Ellos, que luchan sin descanso, no para retrasar la muerte, sino para preservar la vida.

Esos, que se duermen o se quedaron dormidos a medio turno, entre consultas, después de una operación, antes de un examen o durante la clase; porque el sueño es un lujo que no conocen, el descanso es algo que se gana después de haberlo entregado todo. Esos que se desvelan estudiando para aprender, que se privan a sí mismos muchas veces de cosas que cualquier otro joven da por sentadas. Que disfrutan también de los pequeños placeres que les regala el tiempo, los amigos y la familia; tan limitados a veces por las exigencias de un sistema que los exprimirá hasta que ya no sean necesarios. Los mismos que les tocara dejar a sus familias, amigos y compañeros por 6 meses para llegar a donde el sistema de salud no lo hace; usados para cubrir puestos de salud en precarias condiciones, forzados a brindar atención sin lo mínimo para curar.

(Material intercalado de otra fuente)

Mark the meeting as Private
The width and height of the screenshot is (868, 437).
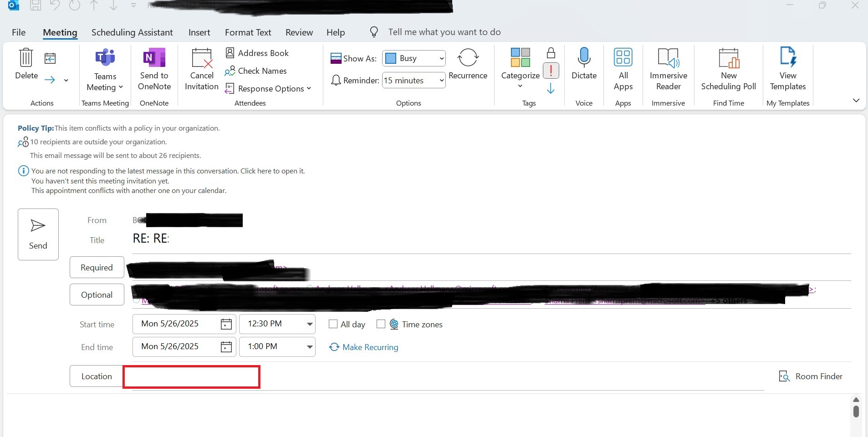click(x=551, y=52)
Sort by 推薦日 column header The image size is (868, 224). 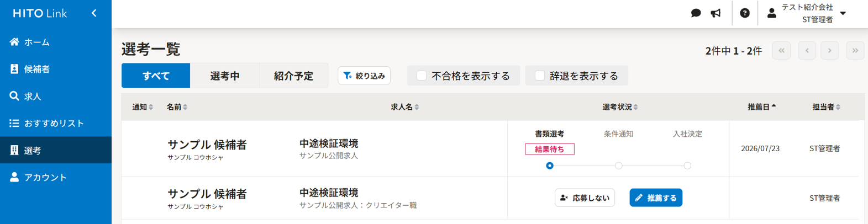tap(761, 107)
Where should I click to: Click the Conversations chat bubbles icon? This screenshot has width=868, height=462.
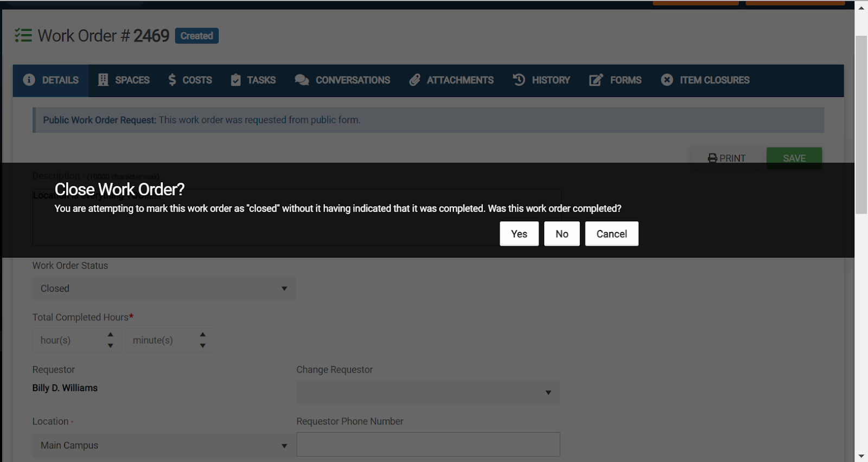tap(302, 80)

Los que viven y trabajan en algo que muchos llamarían una “zona de guerra”, porque es a los hospitales a donde todos van a parar, es allí donde llegan las secuelas de la violencia, donde están los marginados, donde el sufrimiento tiene un rostro, nombre y apellido. Las que ponen en riesgo su integridad atendiendo pacientes que se quieren pasar de listos con ellas, los que se exponen curando a hombres de mala fe quienes podrían ver en ellos a su próxima víctima; ellos que están allí, no para cuestionar, sino para servir y aprender. Porque la medicina al igual que la justicia idealmente es aplicada a todos por igual, sin importar el género, condición económica, edad o estatus social. A los estudiantes que les ha tocado comprar materiales para atender a sus pacientes, a los doctores (residentes, especialistas, jefes) que ponen de su bolsillo para comprar  insumos de cirugías; a todos esos que no soportan ver como los hospitales públicos no se dan a basto, como el sistema deja en el abandono al enfermo, desampara al convaleciente y no hace nada por prevenir complicaciones.

A esos que llaman “desconsiderados” por exigir que se cumplan las promesas que un día les hicieron; si hablamos lo que es, por mucho que la medicina sea servicio y la preservación de la vida, las cuentas en este mundo no se pagan con buenas intenciones. Hasta el estudiante o medico más entregado debe subsistir de alguna forma, ellos también tienen cuentas que pagar y bocas que alimentar. Sin embargo, ¿qué podemos pedir de una sociedad como la nuestra donde gana más un político y un futbolista, que un médico, un maestro o un bombero?

Quizá un día redefinamos las prioridades y le demos a cada profesión el lugar que merece; quizá y lleguemos a decirles “Gracias por su trabajo, por su entrega, por su perseverancia y sobre todo por su amor al servicio; gracias por estudiar y aprender a preservar la vida, por hacerse humanos, por no ser ajenos al sufrimiento… gracias, porque sin ustedes muchos de nosotros no estaríamos acá

A todos ellos, estudiantes, externos, internos, residentes y médicos; ustedes que toman responsabilidad por un sistema de salud colapsado, por tecnología obsoleta, hospitales desabastecidos y saqueados; ustedes que se indignan y se hacen sentir, porque ven el dolor y la miseria de frente.

A ellos, porque somos también parte de este cambio, este despertar y resurgimiento que estamos viviendo en nuestro país… gracias.